## RECORDS FOR THE TASK:

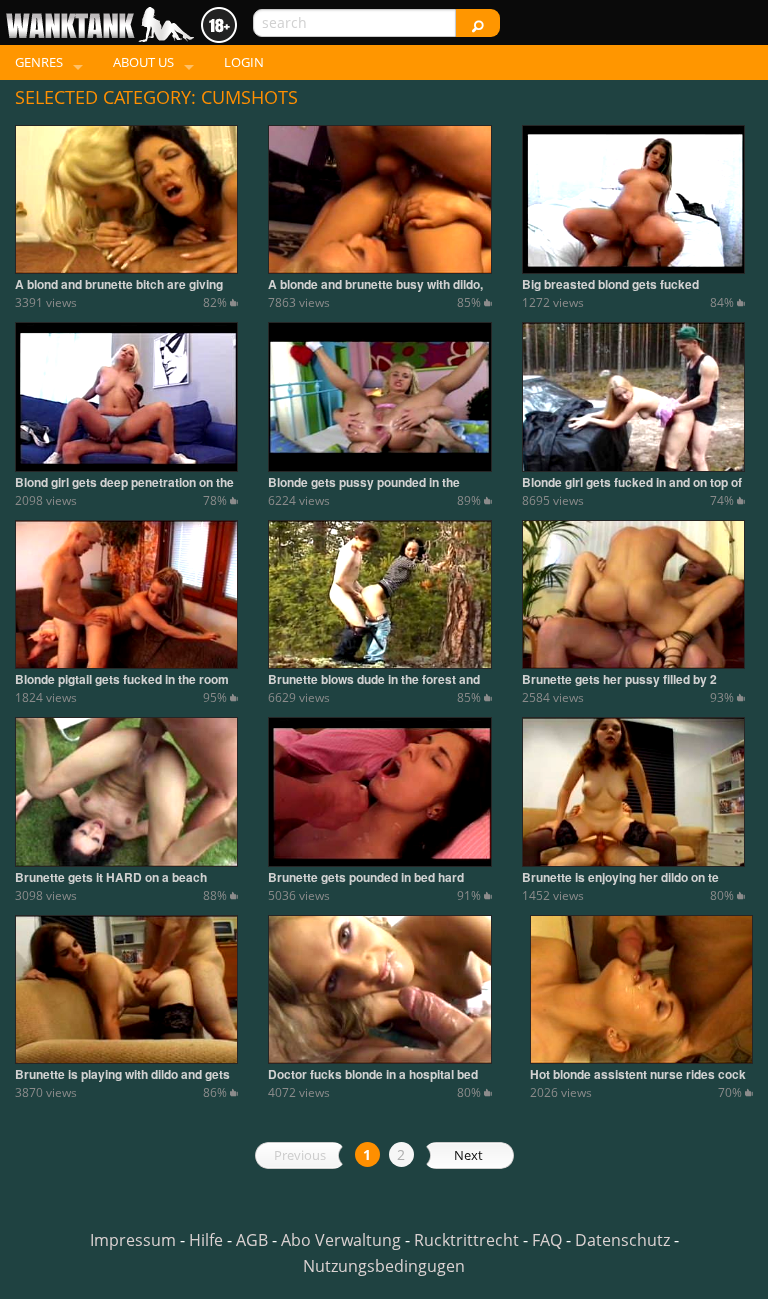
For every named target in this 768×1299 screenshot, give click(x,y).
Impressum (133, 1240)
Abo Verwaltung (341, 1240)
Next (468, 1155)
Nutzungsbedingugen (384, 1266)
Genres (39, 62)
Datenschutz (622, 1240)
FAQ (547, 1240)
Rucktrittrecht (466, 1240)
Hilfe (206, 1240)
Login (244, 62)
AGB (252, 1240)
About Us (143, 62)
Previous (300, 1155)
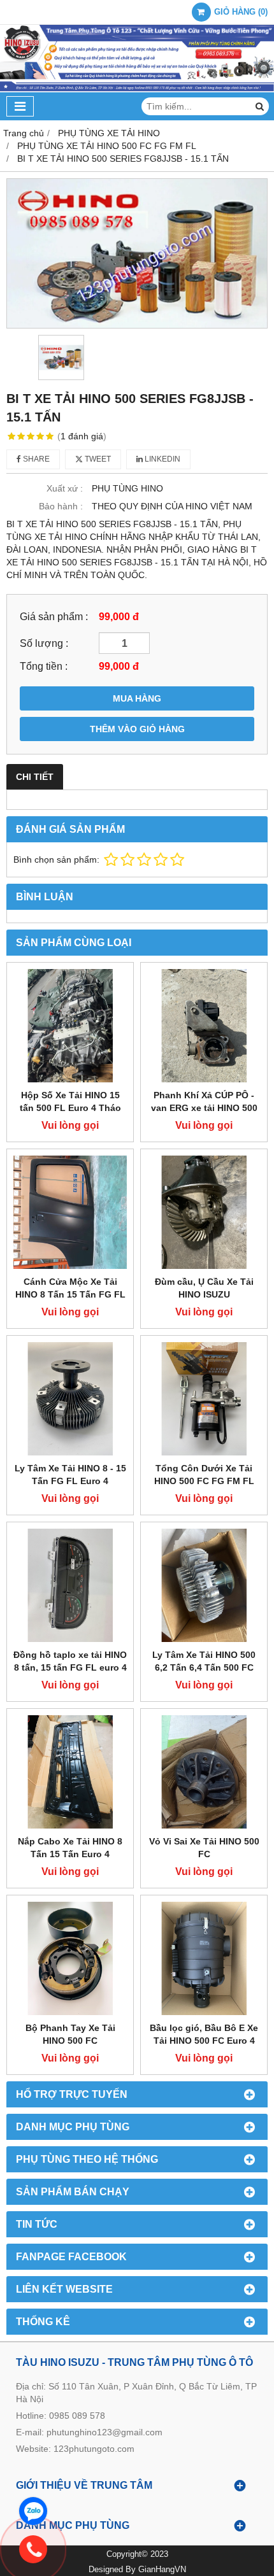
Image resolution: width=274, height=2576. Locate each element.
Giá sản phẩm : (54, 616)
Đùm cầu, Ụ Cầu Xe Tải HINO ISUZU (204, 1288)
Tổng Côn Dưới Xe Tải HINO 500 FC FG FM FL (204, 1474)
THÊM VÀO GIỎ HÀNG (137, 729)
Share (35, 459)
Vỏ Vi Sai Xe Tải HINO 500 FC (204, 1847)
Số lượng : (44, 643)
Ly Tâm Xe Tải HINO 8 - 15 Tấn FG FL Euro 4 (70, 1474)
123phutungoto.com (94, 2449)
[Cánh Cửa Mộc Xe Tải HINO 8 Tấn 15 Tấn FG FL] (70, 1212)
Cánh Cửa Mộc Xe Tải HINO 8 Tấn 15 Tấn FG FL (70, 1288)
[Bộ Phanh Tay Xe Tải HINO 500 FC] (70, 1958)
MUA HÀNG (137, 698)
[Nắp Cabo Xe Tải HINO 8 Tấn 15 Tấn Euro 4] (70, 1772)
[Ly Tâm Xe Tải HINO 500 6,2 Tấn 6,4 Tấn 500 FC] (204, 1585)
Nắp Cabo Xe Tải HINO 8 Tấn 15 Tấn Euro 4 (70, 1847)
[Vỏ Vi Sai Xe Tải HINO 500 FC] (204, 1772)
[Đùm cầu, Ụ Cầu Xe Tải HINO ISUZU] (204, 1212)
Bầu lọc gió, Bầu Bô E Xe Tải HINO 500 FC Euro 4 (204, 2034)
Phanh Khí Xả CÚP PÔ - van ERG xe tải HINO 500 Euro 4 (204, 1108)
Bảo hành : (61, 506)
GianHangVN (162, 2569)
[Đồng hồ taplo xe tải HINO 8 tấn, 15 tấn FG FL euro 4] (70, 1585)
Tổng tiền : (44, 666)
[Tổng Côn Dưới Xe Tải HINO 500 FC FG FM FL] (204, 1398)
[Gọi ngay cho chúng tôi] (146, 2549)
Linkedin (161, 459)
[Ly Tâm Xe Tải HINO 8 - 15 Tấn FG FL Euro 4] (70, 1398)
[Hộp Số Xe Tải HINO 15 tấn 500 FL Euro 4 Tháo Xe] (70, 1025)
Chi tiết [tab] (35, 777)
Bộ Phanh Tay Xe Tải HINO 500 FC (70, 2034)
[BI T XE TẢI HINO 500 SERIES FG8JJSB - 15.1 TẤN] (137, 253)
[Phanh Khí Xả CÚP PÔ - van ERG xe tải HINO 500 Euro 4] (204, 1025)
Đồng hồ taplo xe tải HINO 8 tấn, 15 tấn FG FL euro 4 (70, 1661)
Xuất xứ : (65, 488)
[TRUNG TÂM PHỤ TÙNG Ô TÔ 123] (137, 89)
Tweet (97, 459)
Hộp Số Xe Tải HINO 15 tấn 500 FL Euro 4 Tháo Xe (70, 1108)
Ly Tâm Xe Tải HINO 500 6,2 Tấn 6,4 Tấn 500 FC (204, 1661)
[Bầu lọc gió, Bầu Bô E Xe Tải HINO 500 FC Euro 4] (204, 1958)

## PROBLEM TO WORK ON:
Check each line of the entries above for the string "Dưới", and return those that contain it.

## OUTPUT:
Tổng Côn Dưới Xe Tải HINO 500 FC FG FM FL (204, 1474)
[Tổng Côn Dưới Xe Tải HINO 500 FC FG FM FL] (204, 1398)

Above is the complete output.